Task goal: Can you copy out these records again with "money tray" changed to "cash tray" and every other line left as it is, without the pictures?

Data for this exercise:

------------------------------

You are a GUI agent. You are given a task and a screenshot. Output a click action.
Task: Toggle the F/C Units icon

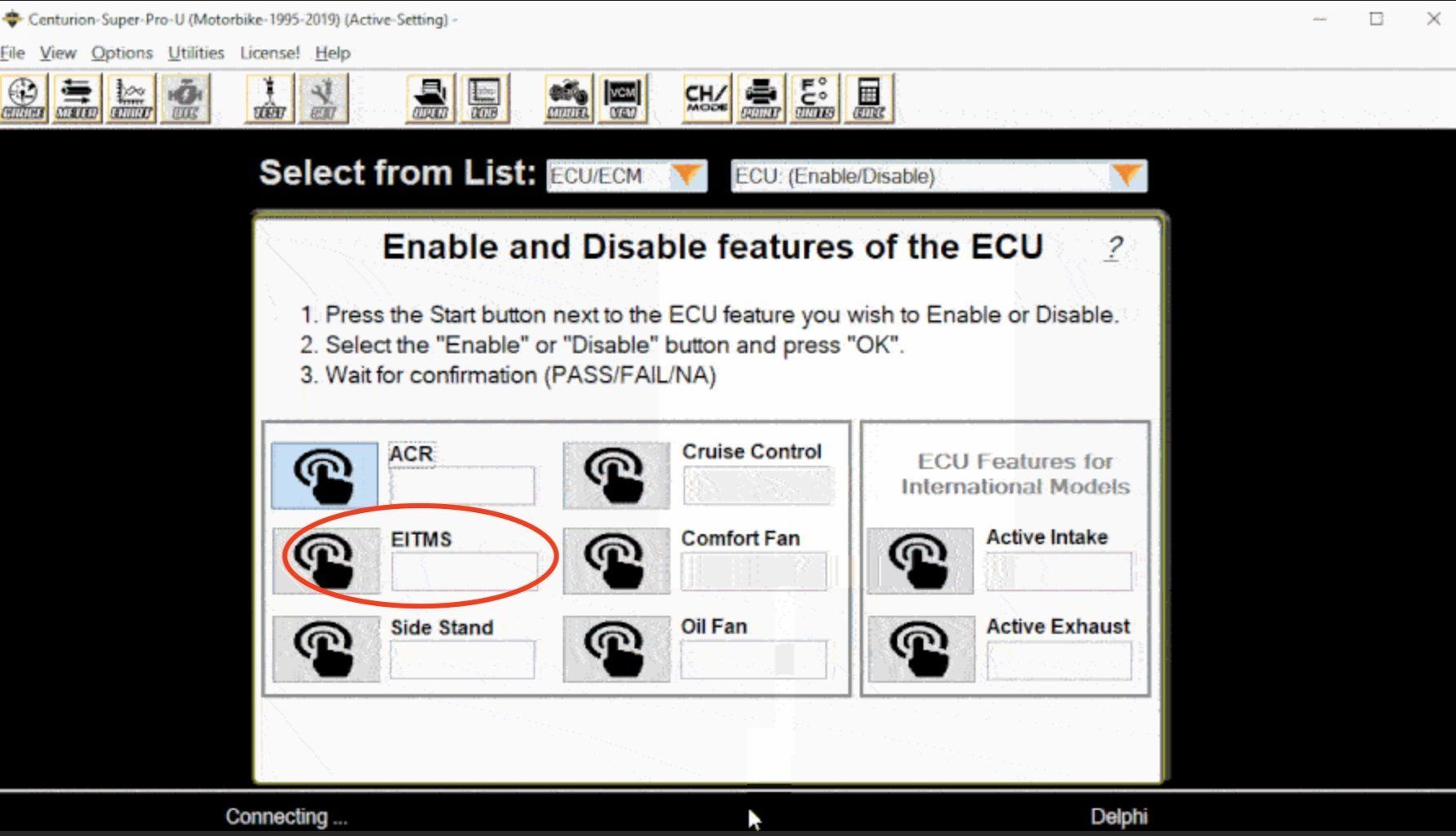click(x=814, y=99)
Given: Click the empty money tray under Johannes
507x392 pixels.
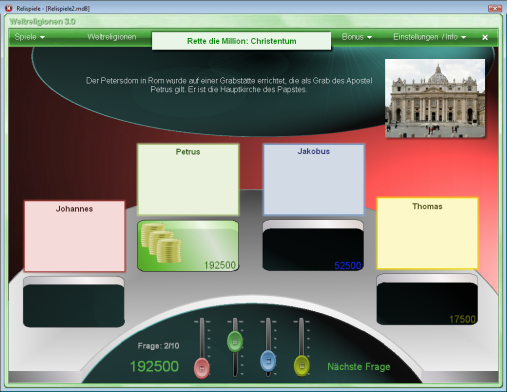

------------------------------

Full solution:
You are a GUI agent. You are given a task and a screenshot. Output a click action.
Task: Toggle the F/C Units icon

click(x=814, y=99)
Given: Click the empty cash tray under Johannes
507x392 pixels.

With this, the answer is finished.